*** Opening PROVIDED DATA ***
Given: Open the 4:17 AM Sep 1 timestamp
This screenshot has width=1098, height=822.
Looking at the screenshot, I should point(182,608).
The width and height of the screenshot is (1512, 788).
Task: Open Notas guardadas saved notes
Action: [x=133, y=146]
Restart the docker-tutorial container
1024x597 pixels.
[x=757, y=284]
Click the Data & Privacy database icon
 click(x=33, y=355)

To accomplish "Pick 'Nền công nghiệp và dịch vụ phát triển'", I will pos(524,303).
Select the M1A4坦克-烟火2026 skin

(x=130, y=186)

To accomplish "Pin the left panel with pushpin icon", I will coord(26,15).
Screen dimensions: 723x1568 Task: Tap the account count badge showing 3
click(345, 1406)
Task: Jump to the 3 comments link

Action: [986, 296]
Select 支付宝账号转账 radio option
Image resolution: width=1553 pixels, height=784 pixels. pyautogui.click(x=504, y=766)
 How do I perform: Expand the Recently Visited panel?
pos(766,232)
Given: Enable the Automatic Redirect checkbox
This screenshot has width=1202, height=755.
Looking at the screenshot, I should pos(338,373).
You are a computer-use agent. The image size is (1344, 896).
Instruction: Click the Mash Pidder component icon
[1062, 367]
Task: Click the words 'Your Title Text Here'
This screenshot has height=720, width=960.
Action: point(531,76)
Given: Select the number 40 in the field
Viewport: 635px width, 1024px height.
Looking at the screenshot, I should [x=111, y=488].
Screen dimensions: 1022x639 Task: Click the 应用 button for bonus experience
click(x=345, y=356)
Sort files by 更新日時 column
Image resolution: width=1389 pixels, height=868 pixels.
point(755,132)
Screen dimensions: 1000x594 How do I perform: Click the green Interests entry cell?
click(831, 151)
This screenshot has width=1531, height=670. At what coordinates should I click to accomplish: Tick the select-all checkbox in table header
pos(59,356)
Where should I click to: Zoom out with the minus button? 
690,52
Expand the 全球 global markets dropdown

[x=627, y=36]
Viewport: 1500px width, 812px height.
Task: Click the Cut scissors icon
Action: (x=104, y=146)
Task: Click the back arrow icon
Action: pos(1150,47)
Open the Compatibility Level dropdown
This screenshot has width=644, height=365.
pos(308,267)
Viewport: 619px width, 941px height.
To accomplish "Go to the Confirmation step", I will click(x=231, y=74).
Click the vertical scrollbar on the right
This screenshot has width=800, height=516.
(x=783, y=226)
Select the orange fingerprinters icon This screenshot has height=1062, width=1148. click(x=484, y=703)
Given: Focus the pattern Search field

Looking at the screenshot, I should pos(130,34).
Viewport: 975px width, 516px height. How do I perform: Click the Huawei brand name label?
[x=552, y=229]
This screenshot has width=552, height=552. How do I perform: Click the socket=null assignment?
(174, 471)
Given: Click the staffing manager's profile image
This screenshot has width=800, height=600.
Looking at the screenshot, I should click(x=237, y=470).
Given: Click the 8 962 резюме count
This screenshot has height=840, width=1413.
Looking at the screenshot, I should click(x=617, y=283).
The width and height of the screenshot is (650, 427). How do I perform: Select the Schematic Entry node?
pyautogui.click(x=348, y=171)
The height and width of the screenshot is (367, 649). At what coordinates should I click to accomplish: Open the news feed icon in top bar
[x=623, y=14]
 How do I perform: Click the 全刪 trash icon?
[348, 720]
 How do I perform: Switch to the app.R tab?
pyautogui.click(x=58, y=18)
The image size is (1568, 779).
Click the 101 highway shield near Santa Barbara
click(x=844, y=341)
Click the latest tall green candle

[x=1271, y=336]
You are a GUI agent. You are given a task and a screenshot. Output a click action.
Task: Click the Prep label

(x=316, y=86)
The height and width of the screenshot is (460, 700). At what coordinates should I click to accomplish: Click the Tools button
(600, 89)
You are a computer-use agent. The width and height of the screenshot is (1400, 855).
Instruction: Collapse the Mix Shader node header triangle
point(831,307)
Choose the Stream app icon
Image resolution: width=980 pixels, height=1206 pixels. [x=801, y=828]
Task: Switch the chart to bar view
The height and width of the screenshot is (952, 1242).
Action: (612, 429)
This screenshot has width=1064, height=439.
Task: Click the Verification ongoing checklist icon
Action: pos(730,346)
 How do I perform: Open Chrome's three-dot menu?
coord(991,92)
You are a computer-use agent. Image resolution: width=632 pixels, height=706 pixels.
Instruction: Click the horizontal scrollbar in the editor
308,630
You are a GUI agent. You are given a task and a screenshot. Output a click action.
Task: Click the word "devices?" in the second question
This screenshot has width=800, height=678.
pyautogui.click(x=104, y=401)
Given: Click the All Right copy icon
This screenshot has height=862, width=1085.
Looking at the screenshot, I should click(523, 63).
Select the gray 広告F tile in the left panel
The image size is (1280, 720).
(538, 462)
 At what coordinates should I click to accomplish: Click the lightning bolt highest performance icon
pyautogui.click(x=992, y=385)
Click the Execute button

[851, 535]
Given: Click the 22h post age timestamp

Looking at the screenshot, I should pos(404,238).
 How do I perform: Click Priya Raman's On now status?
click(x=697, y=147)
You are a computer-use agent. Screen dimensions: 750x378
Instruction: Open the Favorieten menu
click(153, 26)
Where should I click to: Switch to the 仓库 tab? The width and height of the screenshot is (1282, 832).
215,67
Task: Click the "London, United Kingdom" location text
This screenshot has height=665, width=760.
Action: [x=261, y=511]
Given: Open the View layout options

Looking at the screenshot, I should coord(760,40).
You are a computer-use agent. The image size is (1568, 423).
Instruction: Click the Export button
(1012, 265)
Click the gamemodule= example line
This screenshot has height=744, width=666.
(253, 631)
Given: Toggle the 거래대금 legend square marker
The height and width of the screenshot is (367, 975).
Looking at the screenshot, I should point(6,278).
*** Closing PROVIDED DATA ***
> INSTRUCTIONS FOR THE TASK: For each entry above, write out an exact copy.

> SOLUTION FOR THIS EXERCISE:
Given: Open the 4:17 AM Sep 1 timestamp
This screenshot has width=1098, height=822.
Looking at the screenshot, I should point(182,608).
The width and height of the screenshot is (1512, 788).
Task: Open Notas guardadas saved notes
Action: [x=133, y=146]
Restart the docker-tutorial container
1024x597 pixels.
[x=757, y=284]
Click the Data & Privacy database icon
 click(x=33, y=355)

To accomplish "Pick 'Nền công nghiệp và dịch vụ phát triển'", I will pos(524,303).
Select the M1A4坦克-烟火2026 skin

(x=130, y=186)

To accomplish "Pin the left panel with pushpin icon", I will coord(26,15).
Screen dimensions: 723x1568 Task: Tap the account count badge showing 3
click(345, 1406)
Task: Jump to the 3 comments link

Action: [986, 296]
Select 支付宝账号转账 radio option
Image resolution: width=1553 pixels, height=784 pixels. pyautogui.click(x=504, y=766)
 How do I perform: Expand the Recently Visited panel?
pos(766,232)
Given: Enable the Automatic Redirect checkbox
This screenshot has width=1202, height=755.
Looking at the screenshot, I should pos(338,373).
You are a computer-use agent. The image size is (1344, 896).
Instruction: Click the Mash Pidder component icon
[1062, 367]
Task: Click the words 'Your Title Text Here'
This screenshot has height=720, width=960.
Action: point(531,76)
Given: Select the number 40 in the field
Viewport: 635px width, 1024px height.
Looking at the screenshot, I should [x=111, y=488].
Screen dimensions: 1022x639 Task: Click the 应用 button for bonus experience
click(x=345, y=356)
Sort files by 更新日時 column
Image resolution: width=1389 pixels, height=868 pixels.
point(755,132)
Screen dimensions: 1000x594 How do I perform: Click the green Interests entry cell?
click(831, 151)
This screenshot has width=1531, height=670. At what coordinates should I click to accomplish: Tick the select-all checkbox in table header
pos(59,356)
Where should I click to: Zoom out with the minus button? 
690,52
Expand the 全球 global markets dropdown

[x=627, y=36]
Viewport: 1500px width, 812px height.
Task: Click the Cut scissors icon
Action: (x=104, y=146)
Task: Click the back arrow icon
Action: pos(1150,47)
Open the Compatibility Level dropdown
This screenshot has width=644, height=365.
pos(308,267)
Viewport: 619px width, 941px height.
To accomplish "Go to the Confirmation step", I will click(x=231, y=74).
Click the vertical scrollbar on the right
This screenshot has width=800, height=516.
(x=783, y=226)
Select the orange fingerprinters icon This screenshot has height=1062, width=1148. click(x=484, y=703)
Given: Focus the pattern Search field

Looking at the screenshot, I should pos(130,34).
Viewport: 975px width, 516px height. How do I perform: Click the Huawei brand name label?
[x=552, y=229]
This screenshot has width=552, height=552. How do I perform: Click the socket=null assignment?
(174, 471)
Given: Click the staffing manager's profile image
This screenshot has width=800, height=600.
Looking at the screenshot, I should click(x=237, y=470).
Given: Click the 8 962 резюме count
This screenshot has height=840, width=1413.
Looking at the screenshot, I should click(x=617, y=283).
The width and height of the screenshot is (650, 427). How do I perform: Select the Schematic Entry node?
pyautogui.click(x=348, y=171)
The height and width of the screenshot is (367, 649). At what coordinates should I click to accomplish: Open the news feed icon in top bar
[x=623, y=14]
 How do I perform: Click the 全刪 trash icon?
[348, 720]
 How do I perform: Switch to the app.R tab?
pyautogui.click(x=58, y=18)
The image size is (1568, 779).
Click the 101 highway shield near Santa Barbara
click(x=844, y=341)
Click the latest tall green candle

[x=1271, y=336]
You are a GUI agent. You are given a task and a screenshot. Output a click action.
Task: Click the Prep label

(x=316, y=86)
The height and width of the screenshot is (460, 700). At what coordinates should I click to accomplish: Click the Tools button
(600, 89)
You are a computer-use agent. The width and height of the screenshot is (1400, 855).
Instruction: Collapse the Mix Shader node header triangle
point(831,307)
Choose the Stream app icon
Image resolution: width=980 pixels, height=1206 pixels. [x=801, y=828]
Task: Switch the chart to bar view
The height and width of the screenshot is (952, 1242).
Action: (612, 429)
This screenshot has width=1064, height=439.
Task: Click the Verification ongoing checklist icon
Action: pos(730,346)
 How do I perform: Open Chrome's three-dot menu?
coord(991,92)
You are a computer-use agent. Image resolution: width=632 pixels, height=706 pixels.
Instruction: Click the horizontal scrollbar in the editor
308,630
You are a GUI agent. You are given a task and a screenshot. Output a click action.
Task: Click the word "devices?" in the second question
This screenshot has width=800, height=678.
pyautogui.click(x=104, y=401)
Given: Click the All Right copy icon
This screenshot has height=862, width=1085.
Looking at the screenshot, I should click(523, 63).
Select the gray 広告F tile in the left panel
The image size is (1280, 720).
(538, 462)
 At what coordinates should I click to accomplish: Click the lightning bolt highest performance icon
pyautogui.click(x=992, y=385)
Click the Execute button

[851, 535]
Given: Click the 22h post age timestamp

Looking at the screenshot, I should pos(404,238).
 How do I perform: Click Priya Raman's On now status?
click(x=697, y=147)
You are a computer-use agent. Screen dimensions: 750x378
Instruction: Open the Favorieten menu
click(153, 26)
Where should I click to: Switch to the 仓库 tab? The width and height of the screenshot is (1282, 832).
215,67
Task: Click the "London, United Kingdom" location text
This screenshot has height=665, width=760.
Action: [x=261, y=511]
Given: Open the View layout options

Looking at the screenshot, I should coord(760,40).
You are a computer-use agent. The image size is (1568, 423).
Instruction: Click the Export button
(1012, 265)
Click the gamemodule= example line
This screenshot has height=744, width=666.
(253, 631)
Given: Toggle the 거래대금 legend square marker
The height and width of the screenshot is (367, 975).
Looking at the screenshot, I should point(6,278).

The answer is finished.